Protein
Arguably the most important nutrient for a bodybuilder, protein builds and repairs muscles. Consuming 2 grams of protein per pound of body weight is strongly recommended for maximum muscle growth.
Recommended Protein Sources:
Lean Red Meat
Chicken
Turkey
Fish
Whole Eggs
Milk
Cottage Cheese
Nuts
Amino Acids
Leucine: an essential amino acid mainly responsible for the regulation of blood sugar levels and the growth and repair of tissues in skeletal muscle, bones and skin.
Isoleucine: promotes muscle tissue repair and, recovery, while also assisting in wound healing.
Valine: helps the process of muscle growth, repair and recovery.
Glutamine: a non-essential amino acid responsible for preserving muscle mass.
Arginine: has the capability to preserve nitrogen, which is crucial in protein synthesis.
Carnitine: increases energy while decreasing body fat.
Histidine: required by the body for both growth and repair of muscle tissue.
Lysine: used by the body for calcium absorption, which is compulsory for growth in muscles and bones.

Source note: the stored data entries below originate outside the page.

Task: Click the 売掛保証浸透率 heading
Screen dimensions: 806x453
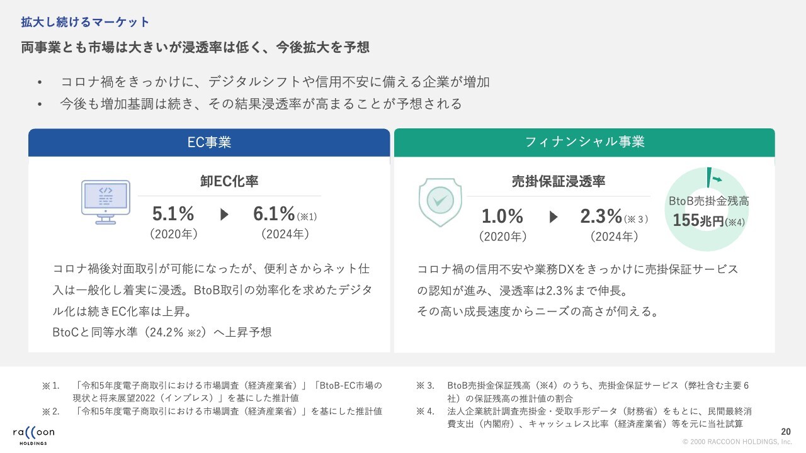Action: [x=558, y=181]
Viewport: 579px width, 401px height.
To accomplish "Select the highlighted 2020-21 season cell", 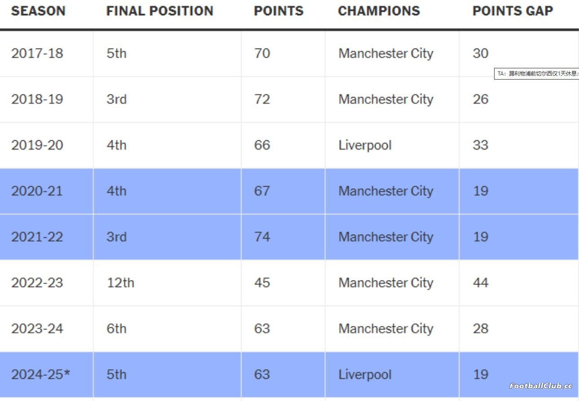I will [46, 191].
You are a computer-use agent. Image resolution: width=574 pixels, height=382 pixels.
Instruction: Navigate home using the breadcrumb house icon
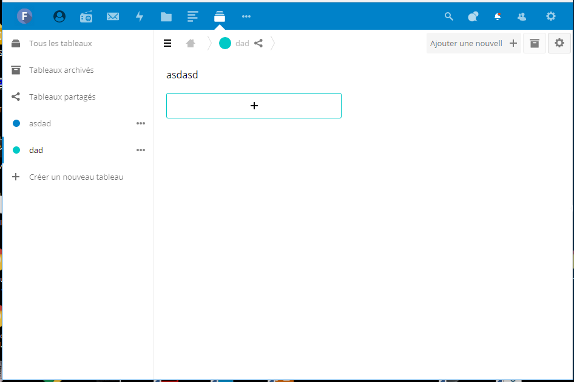pyautogui.click(x=191, y=43)
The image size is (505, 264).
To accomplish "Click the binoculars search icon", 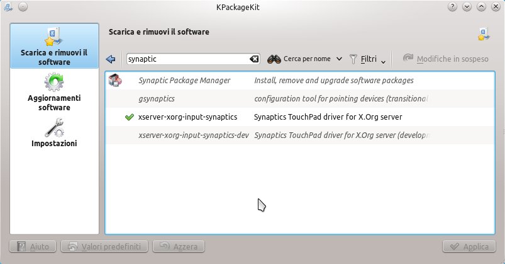I will tap(274, 59).
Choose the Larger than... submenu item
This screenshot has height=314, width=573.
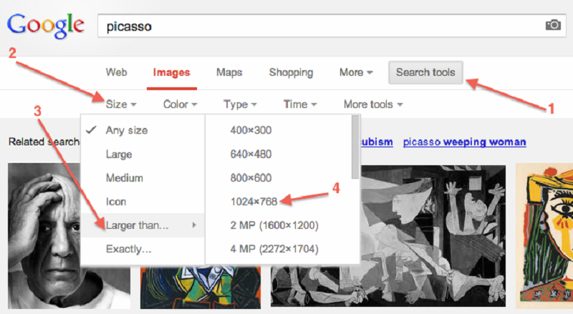(138, 225)
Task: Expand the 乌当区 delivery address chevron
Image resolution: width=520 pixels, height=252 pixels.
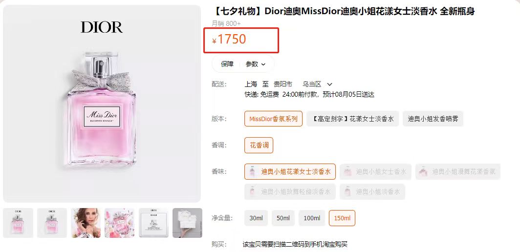Action: 330,84
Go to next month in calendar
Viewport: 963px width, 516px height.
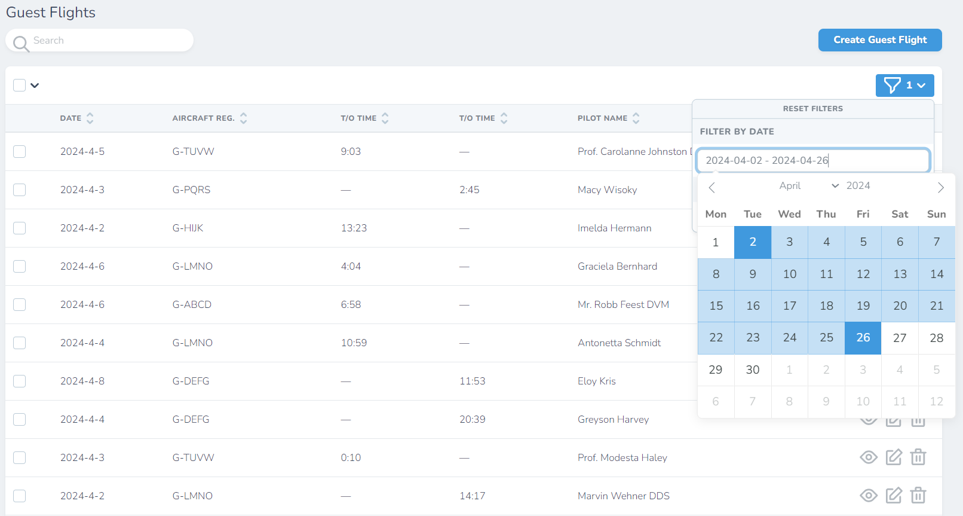pos(940,188)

Phenylalanine: has the ability to elevate mood by stimulating the nerve system.
Methionine: capable of breaking down and using fats.
Threonine: involved in liver functions, lipotropic functions and maintenance of the immune system.
Cysteine: capable of strengthening the lining of the stomach and intestines.
HMB: prevents muscle loss and limits fat storage.